McGill Library
McLennan Library Building3459 rue McTavish
Montreal, Quebec
H3A 0C9
Austen Chamberlain
File
1 letter
Sir Joseph Austen Chamberlain was born on October 16, 1863, in Birmingham, England, son of politician Joseph Chamberlain (1836-1914) and older half-brother of Prime Minister Neville Chamberlain (1869-1940).

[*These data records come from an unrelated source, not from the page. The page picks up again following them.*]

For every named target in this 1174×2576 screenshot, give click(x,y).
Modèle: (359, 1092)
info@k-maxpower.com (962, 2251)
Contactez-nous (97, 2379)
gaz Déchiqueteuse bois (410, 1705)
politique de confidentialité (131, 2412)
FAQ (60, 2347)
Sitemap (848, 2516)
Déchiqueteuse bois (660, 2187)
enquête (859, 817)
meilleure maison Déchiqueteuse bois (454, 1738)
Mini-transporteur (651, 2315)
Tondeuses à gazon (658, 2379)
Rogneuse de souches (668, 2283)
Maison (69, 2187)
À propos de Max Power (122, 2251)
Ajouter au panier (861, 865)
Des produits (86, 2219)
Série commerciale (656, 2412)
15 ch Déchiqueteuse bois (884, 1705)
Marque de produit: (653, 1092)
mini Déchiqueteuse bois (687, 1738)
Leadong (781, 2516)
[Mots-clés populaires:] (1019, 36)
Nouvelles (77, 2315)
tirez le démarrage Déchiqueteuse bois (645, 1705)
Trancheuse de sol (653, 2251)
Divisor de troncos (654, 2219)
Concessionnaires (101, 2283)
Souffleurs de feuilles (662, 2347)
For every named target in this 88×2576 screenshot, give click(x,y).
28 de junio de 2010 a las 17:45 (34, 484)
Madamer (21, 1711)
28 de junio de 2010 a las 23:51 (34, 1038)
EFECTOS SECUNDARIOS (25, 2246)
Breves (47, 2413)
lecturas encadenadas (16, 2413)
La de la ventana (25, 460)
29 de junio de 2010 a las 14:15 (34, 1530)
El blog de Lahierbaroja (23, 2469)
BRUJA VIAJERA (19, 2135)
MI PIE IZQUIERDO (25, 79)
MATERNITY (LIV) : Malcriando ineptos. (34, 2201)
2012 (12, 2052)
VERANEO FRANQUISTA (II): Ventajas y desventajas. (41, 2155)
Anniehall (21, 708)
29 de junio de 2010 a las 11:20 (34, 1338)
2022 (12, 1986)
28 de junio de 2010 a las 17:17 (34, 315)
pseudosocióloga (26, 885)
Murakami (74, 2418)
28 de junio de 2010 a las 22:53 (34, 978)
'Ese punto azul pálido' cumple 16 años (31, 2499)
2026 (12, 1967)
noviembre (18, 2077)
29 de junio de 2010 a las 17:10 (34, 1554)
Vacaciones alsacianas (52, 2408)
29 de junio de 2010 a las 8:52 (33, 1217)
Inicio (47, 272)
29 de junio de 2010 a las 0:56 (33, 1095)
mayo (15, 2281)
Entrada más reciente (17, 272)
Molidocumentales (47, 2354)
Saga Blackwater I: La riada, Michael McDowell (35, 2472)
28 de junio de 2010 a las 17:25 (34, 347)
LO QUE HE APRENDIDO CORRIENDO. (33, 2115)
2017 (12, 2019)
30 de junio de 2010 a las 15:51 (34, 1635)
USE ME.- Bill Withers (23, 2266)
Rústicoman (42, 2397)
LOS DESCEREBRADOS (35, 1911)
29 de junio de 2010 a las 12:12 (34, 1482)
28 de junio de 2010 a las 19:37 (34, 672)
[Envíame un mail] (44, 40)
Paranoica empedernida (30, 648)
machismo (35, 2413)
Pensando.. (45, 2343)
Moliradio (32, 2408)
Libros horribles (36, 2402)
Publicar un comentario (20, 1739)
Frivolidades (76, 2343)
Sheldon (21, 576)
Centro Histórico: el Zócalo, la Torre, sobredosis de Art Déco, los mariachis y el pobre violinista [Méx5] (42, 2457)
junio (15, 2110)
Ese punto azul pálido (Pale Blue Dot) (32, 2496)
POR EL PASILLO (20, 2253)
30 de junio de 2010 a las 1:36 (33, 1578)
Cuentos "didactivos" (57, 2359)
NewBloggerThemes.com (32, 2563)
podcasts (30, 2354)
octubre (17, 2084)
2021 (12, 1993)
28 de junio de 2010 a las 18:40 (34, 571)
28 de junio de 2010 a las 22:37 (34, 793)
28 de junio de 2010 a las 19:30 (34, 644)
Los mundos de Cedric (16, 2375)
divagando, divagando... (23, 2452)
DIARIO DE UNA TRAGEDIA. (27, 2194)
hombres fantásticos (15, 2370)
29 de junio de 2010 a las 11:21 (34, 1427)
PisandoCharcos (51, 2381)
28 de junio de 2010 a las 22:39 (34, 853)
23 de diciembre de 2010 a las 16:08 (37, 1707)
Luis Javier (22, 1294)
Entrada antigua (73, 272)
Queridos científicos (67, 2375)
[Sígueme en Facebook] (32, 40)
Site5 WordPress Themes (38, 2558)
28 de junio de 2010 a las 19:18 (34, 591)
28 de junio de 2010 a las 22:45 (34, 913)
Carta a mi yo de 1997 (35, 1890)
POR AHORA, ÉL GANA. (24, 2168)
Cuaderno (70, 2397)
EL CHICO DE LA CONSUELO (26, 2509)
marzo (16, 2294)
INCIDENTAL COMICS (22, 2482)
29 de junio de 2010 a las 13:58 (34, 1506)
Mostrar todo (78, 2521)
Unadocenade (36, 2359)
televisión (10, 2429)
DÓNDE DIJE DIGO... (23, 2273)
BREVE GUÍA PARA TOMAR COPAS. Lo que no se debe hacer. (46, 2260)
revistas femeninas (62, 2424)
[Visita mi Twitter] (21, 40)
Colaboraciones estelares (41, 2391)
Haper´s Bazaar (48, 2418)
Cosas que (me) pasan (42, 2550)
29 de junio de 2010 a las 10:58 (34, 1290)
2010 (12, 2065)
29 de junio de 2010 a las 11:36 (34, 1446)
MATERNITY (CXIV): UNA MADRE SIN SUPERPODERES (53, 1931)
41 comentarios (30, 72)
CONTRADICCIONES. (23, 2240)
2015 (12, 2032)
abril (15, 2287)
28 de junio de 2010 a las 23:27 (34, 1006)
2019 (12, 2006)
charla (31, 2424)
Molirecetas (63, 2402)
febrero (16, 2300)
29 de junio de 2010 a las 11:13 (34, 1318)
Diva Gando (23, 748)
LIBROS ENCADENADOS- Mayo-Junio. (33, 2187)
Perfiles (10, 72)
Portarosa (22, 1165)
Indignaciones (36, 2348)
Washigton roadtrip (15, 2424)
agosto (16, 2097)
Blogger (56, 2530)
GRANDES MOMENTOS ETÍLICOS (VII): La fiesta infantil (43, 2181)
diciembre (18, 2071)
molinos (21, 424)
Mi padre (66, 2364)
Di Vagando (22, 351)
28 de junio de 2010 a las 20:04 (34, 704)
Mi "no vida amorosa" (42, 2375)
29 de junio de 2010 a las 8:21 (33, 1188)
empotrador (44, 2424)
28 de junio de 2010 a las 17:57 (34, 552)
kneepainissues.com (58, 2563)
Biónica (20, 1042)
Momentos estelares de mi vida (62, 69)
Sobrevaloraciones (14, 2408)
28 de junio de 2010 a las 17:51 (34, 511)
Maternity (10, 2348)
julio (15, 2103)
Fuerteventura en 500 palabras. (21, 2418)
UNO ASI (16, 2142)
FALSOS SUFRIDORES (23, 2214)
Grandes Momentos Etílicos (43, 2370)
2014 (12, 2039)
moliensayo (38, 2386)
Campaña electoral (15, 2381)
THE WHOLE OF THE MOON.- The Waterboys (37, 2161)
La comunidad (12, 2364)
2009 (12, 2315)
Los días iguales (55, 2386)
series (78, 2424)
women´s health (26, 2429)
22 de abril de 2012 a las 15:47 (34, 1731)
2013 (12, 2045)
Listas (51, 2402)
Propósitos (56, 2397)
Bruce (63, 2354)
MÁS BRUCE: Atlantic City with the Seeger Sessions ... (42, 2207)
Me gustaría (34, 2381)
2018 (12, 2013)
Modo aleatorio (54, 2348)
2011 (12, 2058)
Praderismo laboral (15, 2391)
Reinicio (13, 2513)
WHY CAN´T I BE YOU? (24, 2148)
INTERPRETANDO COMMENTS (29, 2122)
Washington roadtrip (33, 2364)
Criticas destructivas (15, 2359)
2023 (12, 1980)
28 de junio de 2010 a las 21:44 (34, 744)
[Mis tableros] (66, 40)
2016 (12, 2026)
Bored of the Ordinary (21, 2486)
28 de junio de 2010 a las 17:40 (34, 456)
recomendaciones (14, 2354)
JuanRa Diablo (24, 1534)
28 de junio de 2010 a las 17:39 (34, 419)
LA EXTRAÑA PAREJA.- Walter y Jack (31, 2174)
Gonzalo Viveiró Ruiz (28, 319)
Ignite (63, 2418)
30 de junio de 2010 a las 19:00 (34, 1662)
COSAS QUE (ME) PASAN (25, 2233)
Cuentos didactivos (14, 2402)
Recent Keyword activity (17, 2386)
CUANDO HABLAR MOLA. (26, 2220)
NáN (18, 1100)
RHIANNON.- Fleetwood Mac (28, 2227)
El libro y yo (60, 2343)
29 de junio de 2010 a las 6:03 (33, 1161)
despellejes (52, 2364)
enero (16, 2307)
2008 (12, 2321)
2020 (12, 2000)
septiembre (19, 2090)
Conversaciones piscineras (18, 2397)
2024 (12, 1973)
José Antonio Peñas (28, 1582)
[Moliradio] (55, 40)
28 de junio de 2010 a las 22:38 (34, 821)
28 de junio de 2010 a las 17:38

He was a British Conservative politician. He studied at Rugby School, Trinity College, Cambridge, the Paris Institute of Political Studies, and the University of Berlin before entering politics in the Conservative Party. After the election of 1895, Chamberlain was appointed Civil Lord of the Admiralty, holding that post until 1900, when he became Financial Secretary to the Treasury. In 1902, he was appointed to the Privy Council and promoted to the position of Postmaster General. Chamberlain became Chancellor of the Exchequer twice (1903-1905; 1919-1921). He served as Secretary of State for India (1915-1917), a Conservative Party leader in the House of Commons (1921–1922), Foreign Secretary (1924-1929), and First Lord of the Admiralty in 1931. Chamberlain shared the 1925 Nobel Prize for Peace with the US Vice President Charles G. Dawes, the Frenchman Aristide Briand, and the German Gustav Stresemann for work aimed at ensuring peace between the arch-rivals Germany and France. He was one of the few MPs supporting Winston Churchill's appeals for rearmament against the German threat in the 1930s and remained an active backbench MP until he died in 1937.
In 1906, he married Ivy Muriel Dundas (1878–1941). He died on March 16, 1937, in London, England.
A note from Austen Chamberlain to Mr. Buxton, arranging a meeting to discuss political issues in the Balkans.